Shipping Tuesday, said Barry Goffe, the director of Vista Ultimate, is DreamScene, the long-in-beta video screensaver that first appeared in February. The other downloads he had said would be shipped by mid year -- the remaining language packs used to turn Ultimate into a localized operating system -- have been delayed until next month, however.

"While we are excited about shipping DreamScene, the remaining 19 language packs are, unfortunately, not yet ready for release," said Goffe in a post to the Microsoft company blog that features news of Ultimate's add-ons, dubbed "Extras" by the company.

"Recently, we realized that Ultimate customers who tried to install the language packs that shipped earlier this year were experiencing an unacceptably high number of failures during installation," Goffe said. "We continue to make delivering the highest-quality, most-secure Extras our top priority, and we will not ship any Extra until it is absolutely ready."

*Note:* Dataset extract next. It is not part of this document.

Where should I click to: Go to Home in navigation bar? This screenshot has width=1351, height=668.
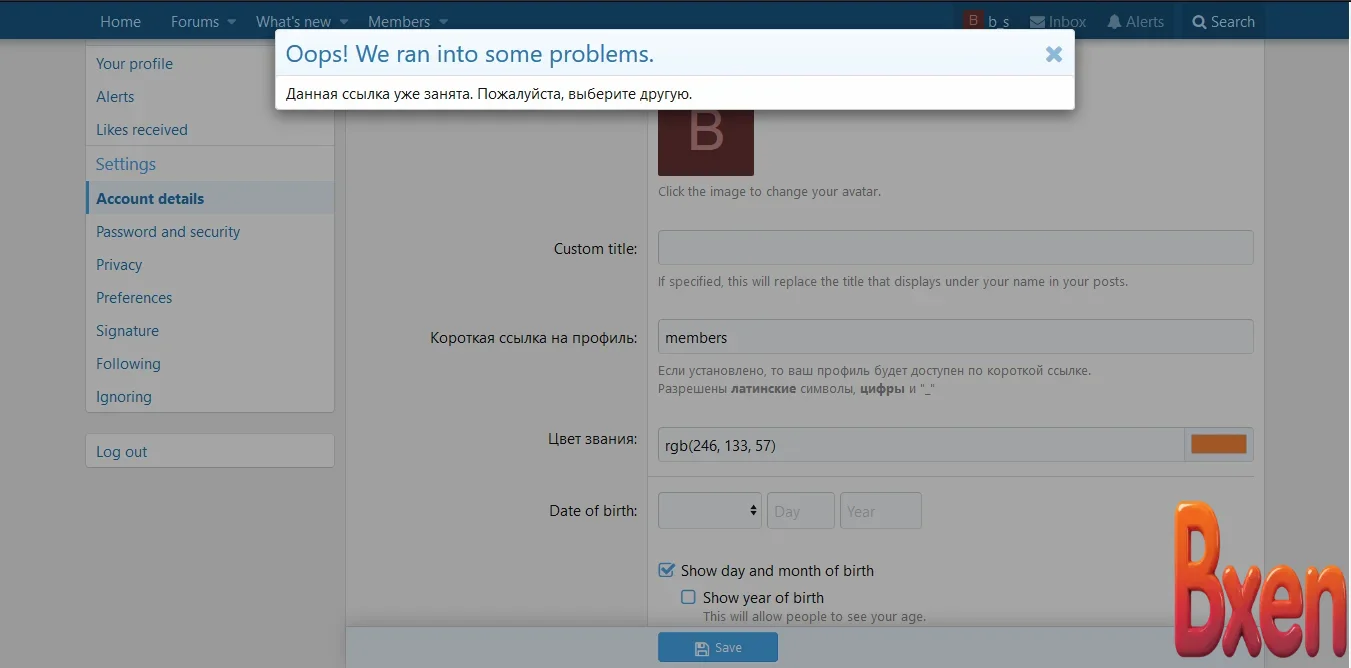coord(120,22)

The new deadline for the language packs, he added, is "by the end of October."

Microsoft has been taken to task by Vista Ultimate users since June, when several prominent Windows bloggers noted that it had been six months since the operating system's launch and the company hadn't shipped any finalized Extras in that time. Within days, Goffe was blogging, saying that DreamScene and the unshipped language packs would release by the end of summer.

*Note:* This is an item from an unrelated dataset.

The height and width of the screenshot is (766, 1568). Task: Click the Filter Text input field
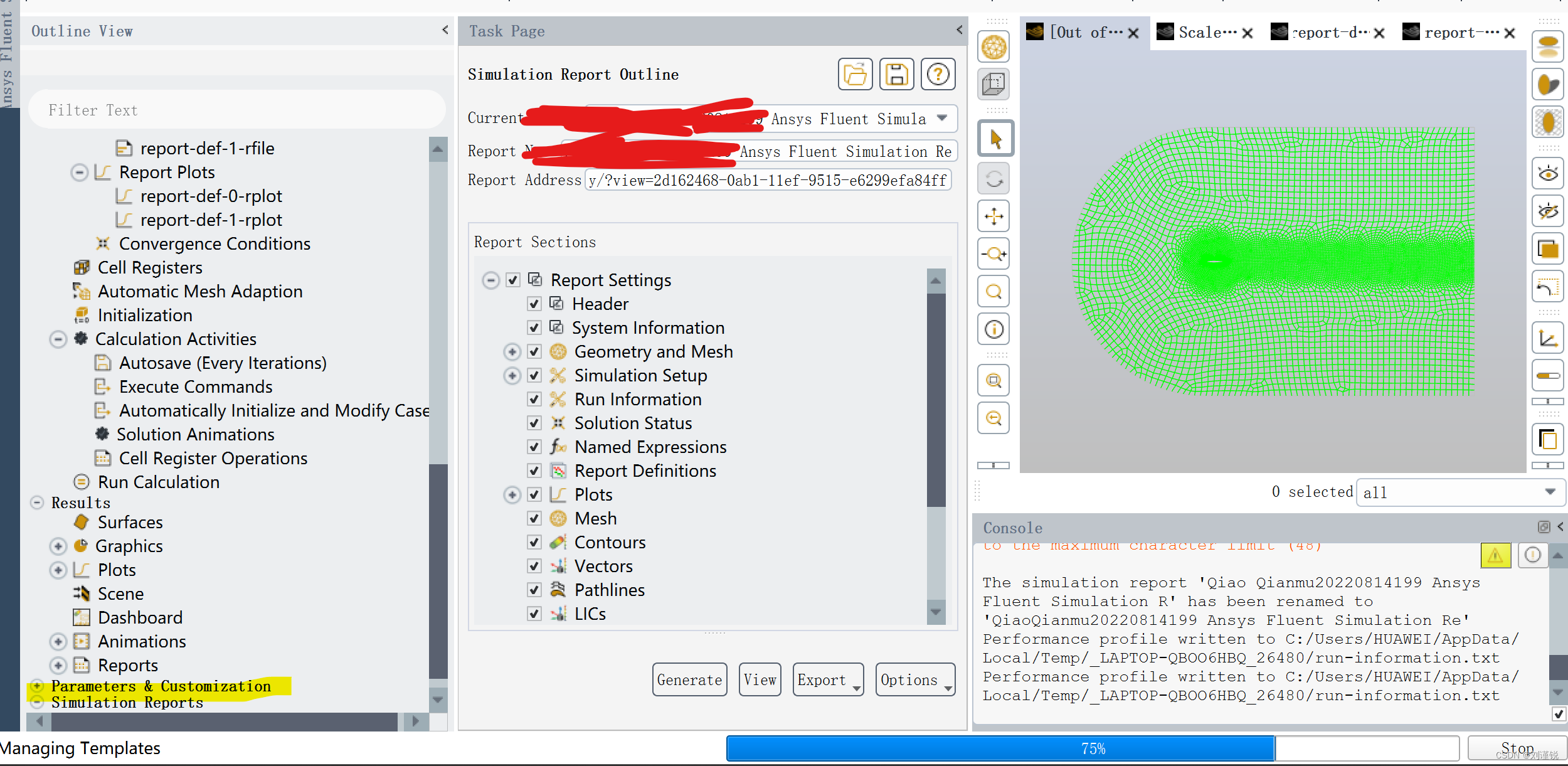237,110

Extras, which are bonus downloads available only to customers running the top-end Vista edition, were one of the benefits cited by Microsoft to distinguish the US$399 version of the operating system from its $239 cousin, Home Premium. Microsoft's online marketing, for instance, touted Extras as "cutting-edge programs, innovative services, and unique publications" that would be regularly offered to Ultimate users.

According to Goffe, Extras are still coming, even though some testers of Vista SP1 have noticed a dramatic difference between what the service pack shows in a "What are Windows Ultimate Extras?" dialog box. Long Zheng, for example, who writes the Windows enthusiast blog iStartedSomething, posted screenshots of the original dialog box and the one from SP1 on Sunday.

"On a related note, Windows Vista Service Pack 1 even tries to hide the Ultimate Extras shame by removing much of the information in the Control Panel applet," Zheng wrote then.

Not true, said Goffe. "Our intent in making this change was simply to broaden the definition in anticipation of a broader range of Ultimate Extras being available in the future," he said on the blog. While he also said that Microsoft would ship additional add-ons, he didn't explicitly promise that Extras would continue.

In a reply to questions, however, a company spokesman did just that. "We are fully committed to delivering additional Windows Ultimate Extras in the future," the spokesman said in an e-mail. "In addition to this latest announcement, we plan to ship a collection of additional Windows Ultimate Extras over the next few years."

DreamScene can be downloaded only by Vista Ultimate users, who can retrieve the screensaver from the Windows Update screen.